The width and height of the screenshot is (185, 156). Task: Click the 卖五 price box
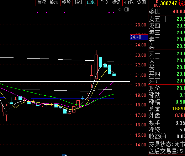[175, 19]
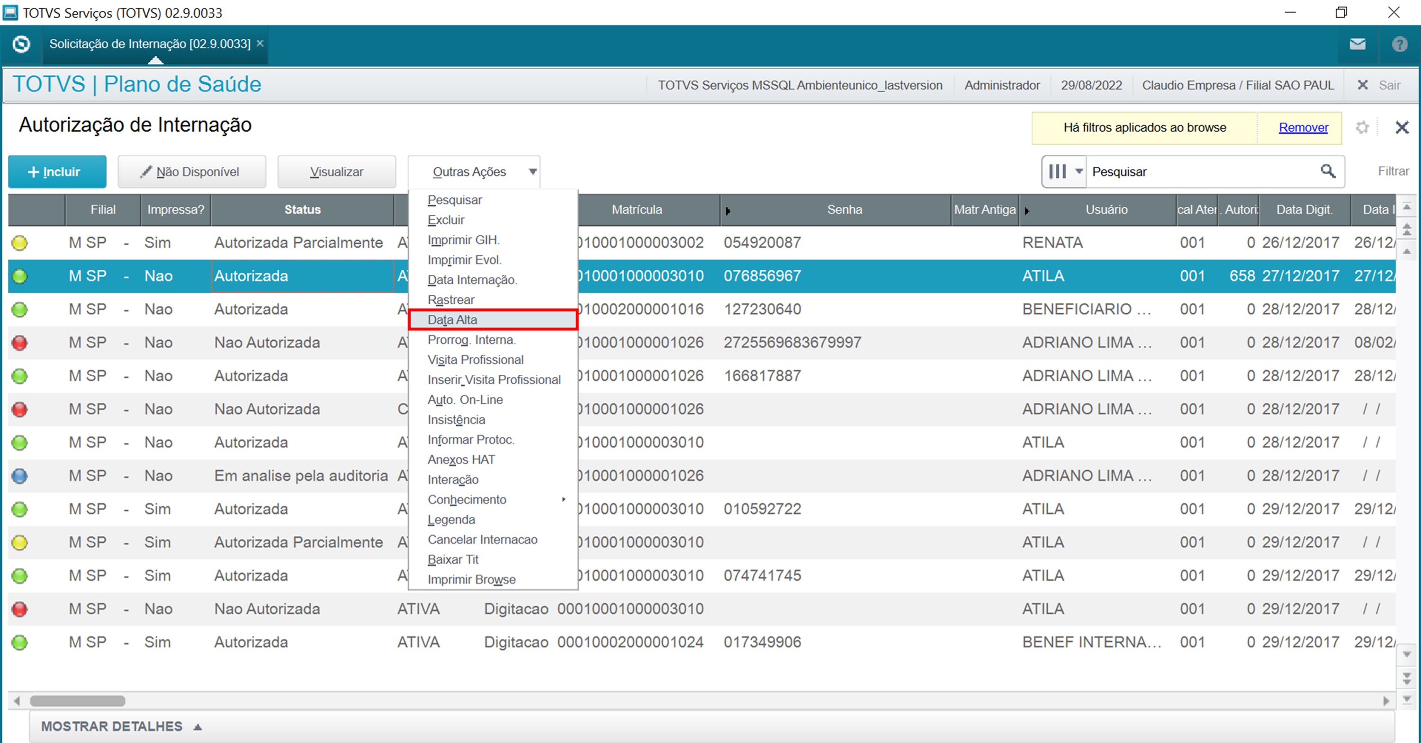Expand the Outras Ações dropdown arrow
The width and height of the screenshot is (1421, 743).
[532, 171]
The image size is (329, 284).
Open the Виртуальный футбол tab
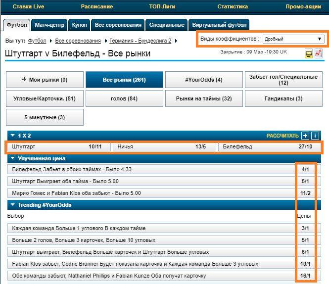[219, 25]
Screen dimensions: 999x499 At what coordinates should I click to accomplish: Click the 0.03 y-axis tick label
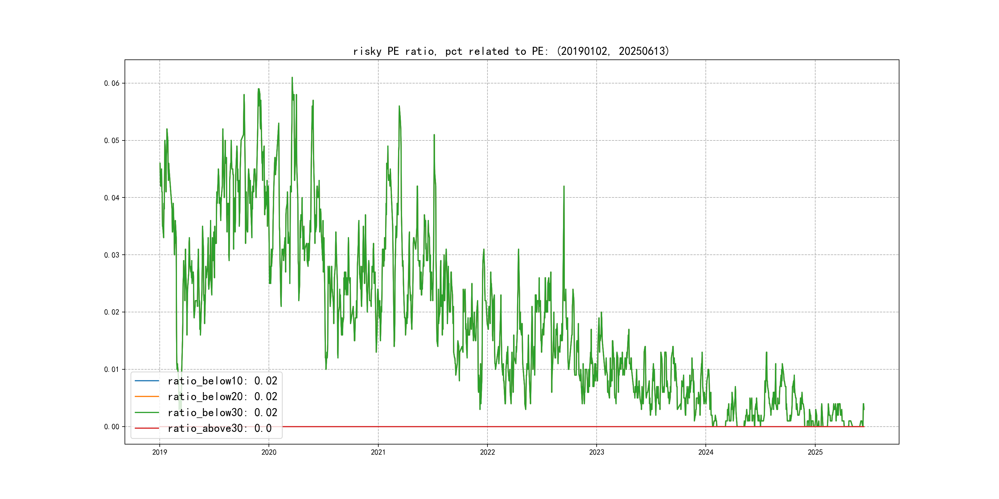point(112,255)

== Request ==
Lay out the material above, from the line holding "The image size is (329, 284)." through the end of the material, inclusive, as a Markdown table with columns n and Line, one row per nonblank line. Leave the pictures out.

== Written answer ==
| n | Line |
|---|---|
| 1 | The image size is (329, 284). |
| 2 | Open the Виртуальный футбол tab |
| 3 | [219, 25] |
| 4 | Screen dimensions: 999x499 At what coordinates should I click to accomplish: Click the 0.03 y-axis tick label |
| 5 | point(112,255) |